Common API¶
Classes¶
- class transformer_engine.common.recipe.Format(value)¶
Supported FP8 formats.
- Values
E4M3 – All FP8 tensors are in e4m3 format
E5M2 – All FP8 tensors are in e5m2 format
HYBRID – FP8 tensors in the forward pass are in e4m3 format, FP8 tensors in the backward pass are in e5m2 format
- class transformer_engine.common.recipe.DelayedScaling(margin=0, interval=1, fp8_format=Format.E4M3, amax_history_len=1, amax_compute_algo='most_recent', scaling_factor_compute_algo=None, override_linear_precision=(False, False, False))¶
Use the delayed scaling factor strategy. Use scale factor from previous iteration, recompute once every interval, and record amax history of amax_history_len steps.
- Parameters
margin (int, default = 0) – Margin for the scaling factor computation.
interval (int, default = 1) – Controls how often the scaling factor is recomputed.
fp8_format ({Format.E4M3, Format.HYBRID}, default = Format.HYBRID) – Controls the FP8 data format used during forward and backward pass.

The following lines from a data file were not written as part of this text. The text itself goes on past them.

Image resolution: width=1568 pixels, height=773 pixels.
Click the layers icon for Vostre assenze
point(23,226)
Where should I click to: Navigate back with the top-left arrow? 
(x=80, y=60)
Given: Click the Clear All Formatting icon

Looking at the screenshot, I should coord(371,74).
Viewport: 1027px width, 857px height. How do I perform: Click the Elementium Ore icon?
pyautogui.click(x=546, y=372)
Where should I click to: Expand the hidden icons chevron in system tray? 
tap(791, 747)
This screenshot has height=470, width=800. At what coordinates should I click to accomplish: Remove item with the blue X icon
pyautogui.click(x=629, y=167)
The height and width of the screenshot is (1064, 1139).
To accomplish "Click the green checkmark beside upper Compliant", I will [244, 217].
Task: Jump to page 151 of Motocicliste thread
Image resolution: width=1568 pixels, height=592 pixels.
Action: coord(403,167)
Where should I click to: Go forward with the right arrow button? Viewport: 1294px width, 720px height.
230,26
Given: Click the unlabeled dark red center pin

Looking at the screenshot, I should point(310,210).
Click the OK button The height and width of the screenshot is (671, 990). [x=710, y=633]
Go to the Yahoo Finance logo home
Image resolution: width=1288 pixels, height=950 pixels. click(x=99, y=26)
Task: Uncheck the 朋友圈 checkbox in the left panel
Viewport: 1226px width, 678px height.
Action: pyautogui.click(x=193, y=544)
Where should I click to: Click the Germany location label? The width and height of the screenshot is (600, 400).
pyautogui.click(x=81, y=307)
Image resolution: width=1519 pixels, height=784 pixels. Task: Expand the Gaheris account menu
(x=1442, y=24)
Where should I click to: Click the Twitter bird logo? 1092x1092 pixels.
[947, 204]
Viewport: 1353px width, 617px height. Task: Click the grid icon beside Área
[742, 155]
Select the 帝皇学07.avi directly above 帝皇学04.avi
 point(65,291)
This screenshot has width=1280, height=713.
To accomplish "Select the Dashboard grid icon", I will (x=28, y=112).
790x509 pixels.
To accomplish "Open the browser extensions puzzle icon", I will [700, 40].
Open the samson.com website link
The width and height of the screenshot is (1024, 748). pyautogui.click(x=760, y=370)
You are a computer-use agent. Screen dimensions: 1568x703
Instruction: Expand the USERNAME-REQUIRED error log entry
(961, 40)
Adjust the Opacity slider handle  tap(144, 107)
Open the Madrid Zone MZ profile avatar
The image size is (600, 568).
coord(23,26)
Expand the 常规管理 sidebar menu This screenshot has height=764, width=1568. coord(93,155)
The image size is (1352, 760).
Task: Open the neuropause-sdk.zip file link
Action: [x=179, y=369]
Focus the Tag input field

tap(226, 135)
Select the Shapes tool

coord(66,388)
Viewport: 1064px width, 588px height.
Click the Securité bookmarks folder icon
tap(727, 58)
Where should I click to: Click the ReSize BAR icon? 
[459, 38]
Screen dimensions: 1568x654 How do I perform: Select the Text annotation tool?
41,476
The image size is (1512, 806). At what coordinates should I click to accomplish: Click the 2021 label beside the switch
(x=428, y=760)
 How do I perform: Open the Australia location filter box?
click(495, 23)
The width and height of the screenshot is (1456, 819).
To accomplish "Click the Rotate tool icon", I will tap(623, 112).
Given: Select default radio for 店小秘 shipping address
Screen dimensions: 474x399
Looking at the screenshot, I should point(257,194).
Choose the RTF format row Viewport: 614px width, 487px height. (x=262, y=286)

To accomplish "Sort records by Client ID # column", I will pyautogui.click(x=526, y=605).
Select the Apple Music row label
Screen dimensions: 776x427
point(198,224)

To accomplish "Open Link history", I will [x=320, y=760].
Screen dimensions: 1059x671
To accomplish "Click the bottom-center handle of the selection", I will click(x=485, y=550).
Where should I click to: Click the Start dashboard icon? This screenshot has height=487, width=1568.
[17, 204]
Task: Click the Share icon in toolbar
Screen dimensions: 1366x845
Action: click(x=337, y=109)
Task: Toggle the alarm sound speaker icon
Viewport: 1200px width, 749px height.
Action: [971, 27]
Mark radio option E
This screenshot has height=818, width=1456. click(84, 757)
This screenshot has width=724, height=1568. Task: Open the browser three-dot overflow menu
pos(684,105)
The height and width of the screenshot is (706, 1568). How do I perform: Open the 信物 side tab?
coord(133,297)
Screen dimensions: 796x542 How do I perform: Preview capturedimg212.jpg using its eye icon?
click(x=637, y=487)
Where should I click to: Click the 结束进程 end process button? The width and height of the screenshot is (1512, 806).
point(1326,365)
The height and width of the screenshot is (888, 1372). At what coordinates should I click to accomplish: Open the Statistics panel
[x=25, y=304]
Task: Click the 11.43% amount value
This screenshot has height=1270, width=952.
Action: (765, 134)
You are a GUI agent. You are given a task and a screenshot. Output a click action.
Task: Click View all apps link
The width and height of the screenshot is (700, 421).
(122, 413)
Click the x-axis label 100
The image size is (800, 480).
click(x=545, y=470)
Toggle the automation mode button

amax_history_len (int, default = 1) – The length of the amax history window used for scaling factor computation.
amax_compute_algo ({'max', 'most_recent', Callable}, default = 'most_recent') –
Algorithm used for choosing the amax value for the scaling factor computation. There are 2 predefined choices: max chooses the largest amax in the history window, while most_recent always chooses the most recently seen value. Alternatively, one may pass a function of the signature:
def amax_compute(amax_history: Tensor) -> Tensor
where Tensor is a framework tensor type.
scaling_factor_compute_algo (Callable, default = None) –
Algorithm used for computing the new scaling factor based on the value of amax. It should be a function of the signature:
def scaling_factor_compute(amax: Tensor, old_scaling_factor: Tensor, fp8_max: Tensor, recipe: DelayedScaling) -> Tensor
where Tensor is a framework tensor type.
override_linear_precision (Tuple(bool, bool, bool), default=(False, False, False)) – Whether or not the execute the fprop, dgrad, and wgrad GEMMs (respectively) in higher precision when using FP8.
Notes
By default (when scaling_factor_compute_algo is left as None) the scaling factor is computed from the final amax value using the formula:
FP8_MAX = maximum_representable_value(fp8_format) exp = get_exponent(FP8_MAX / amax) - margin new_scaling_factor = 2.0 ^ exp
The scaling factor should always be a power of 2 to not introduce numerical error during the conversion from FP8 to higher precision format.